Shahryar Heydari, a member of the National Security Commission of the Iranian Parliament, said that nearly 900 students in different provinces of the country had fallen ill.
Prosecutor-general orders investigation
Raisi's call for an investigation was the first time he had publicly addressed the fumes and illnesses affecting the schoolchildren.
Earlier, a senior security official had downplayed the issue, dismissing it as psychological warfare by unnamed enemies of the country.
"Over 99% of this is caused by stress, rumor and psychological war started particularly by hostile TV channels to create a troubled and stressful situation for students and their parents," Deputy Interior Minister Majid Mirahmadi told state TV. "Their goal was to force schools to close."
After months of downplaying the poisonings, state-run IRNA filed multiple stories on the subject on Sunday in which officials acknowledged the scope of the incidents.
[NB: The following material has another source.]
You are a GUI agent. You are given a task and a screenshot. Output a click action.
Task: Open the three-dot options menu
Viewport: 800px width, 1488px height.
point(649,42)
Iran's prosecutor-general has ordered an investigation, saying, "There are possibilities of deliberate criminal acts." IRNA quoted a deputy health minister as saying unnamed people wanted the schools to close.
"It is important we didn't see any reaction from Iranian officials since the poisoning started three months ago. I believe the regime is behind these attacks," Hasan Etemadi, an Iranian journalist and political analyst, told VOA's Persian New Network.
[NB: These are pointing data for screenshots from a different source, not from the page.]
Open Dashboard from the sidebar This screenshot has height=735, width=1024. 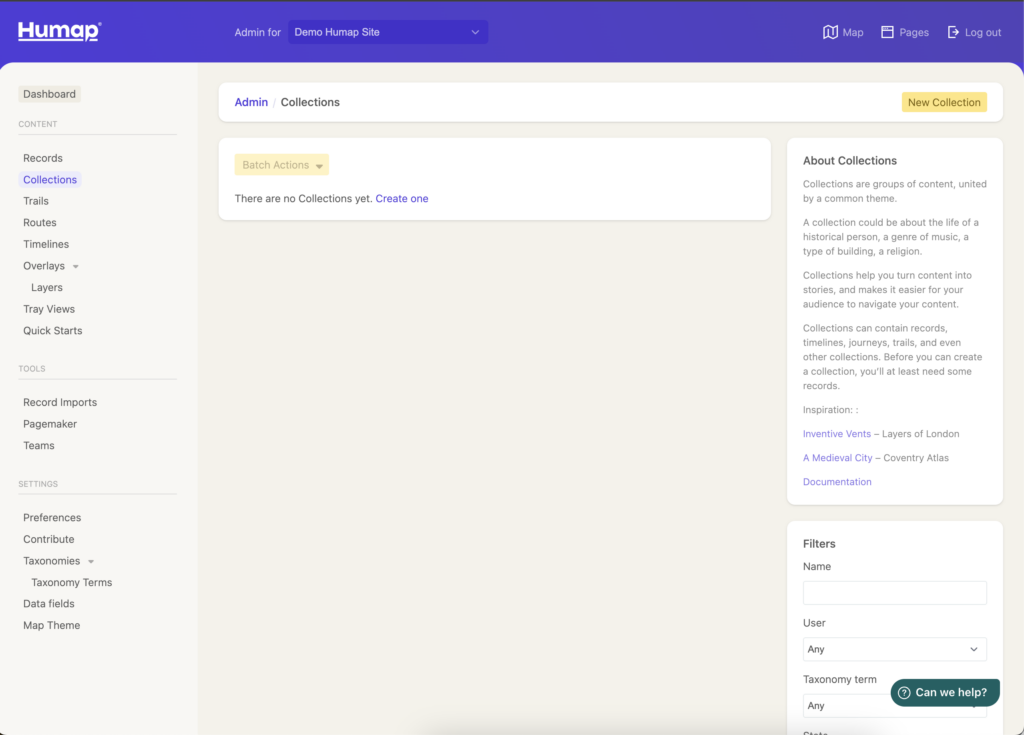tap(49, 94)
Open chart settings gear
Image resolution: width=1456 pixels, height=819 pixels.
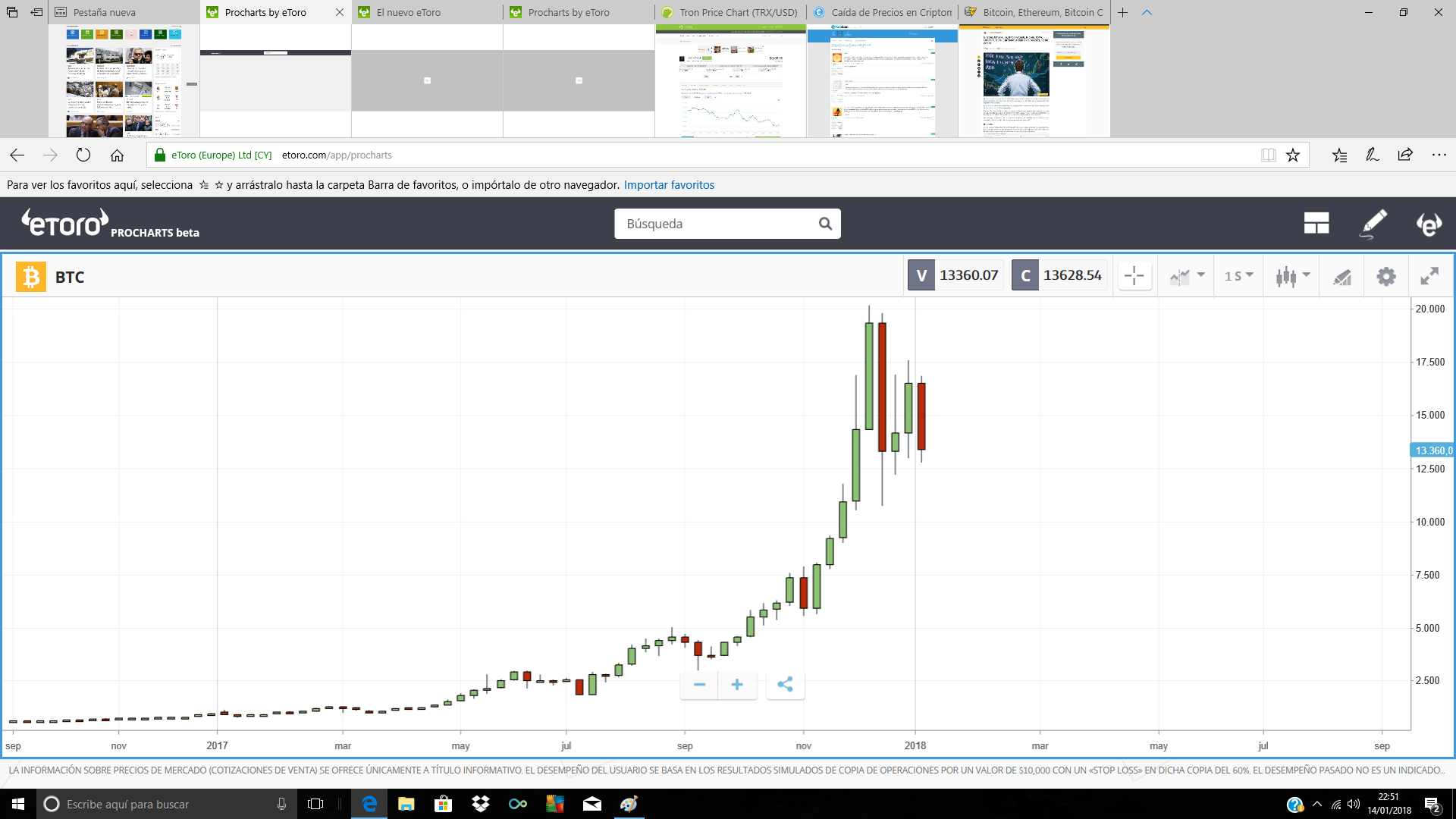pyautogui.click(x=1386, y=277)
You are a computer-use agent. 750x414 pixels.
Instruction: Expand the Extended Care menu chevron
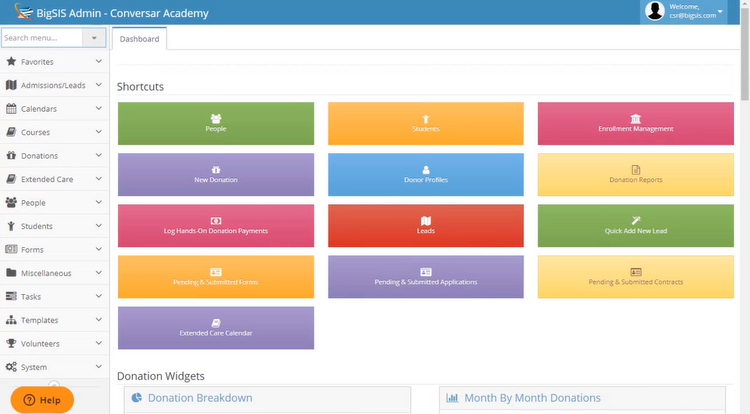(x=98, y=179)
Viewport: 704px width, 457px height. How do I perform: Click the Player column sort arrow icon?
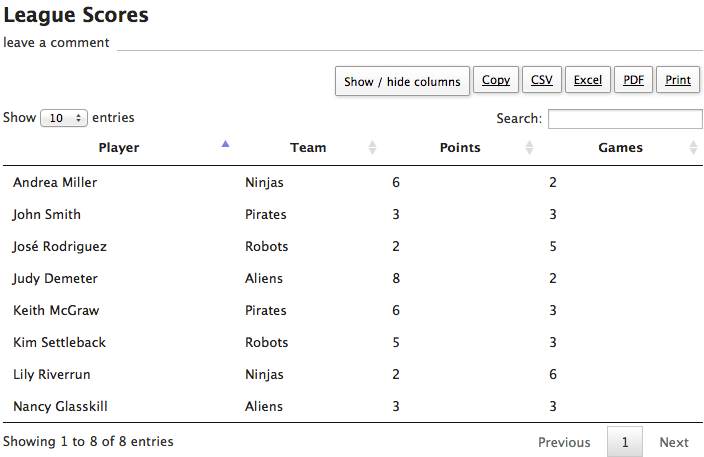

"The purpose of these attacks is the same with what [the] Iranian regime wants," Etemadi said. "We saw some students' parents are saying they don't want to send their girls to school. This is what the Iranian regime wants. They several times said they want to close schools and universities and at least put classes virtually."
No suspects arrested
Although the number of children sickened is growing, security authorities say they have yet to detain anyone in connection with the incidents.
Unlike neighboring Afghanistan, Iran has no history of religious extremists targeting girls' education. Women and girls continued attending school even at the height of the 1979 Islamic Revolution that toppled Iran's Western-backed monarchy.
The poisonings come at a sensitive time for Iran, which has faced months of nationwide protests since a young woman, Mahsa Amini, died in September 2022 after being arrested by the morality police for allegedly violating Iran's strict Islamic dress code by improperly wearing her hijab. Hundreds of protesters and some security personnel have been killed in street demonstrations targeting the government's treatment of Amini.
Some material in this report came from The Associated Press.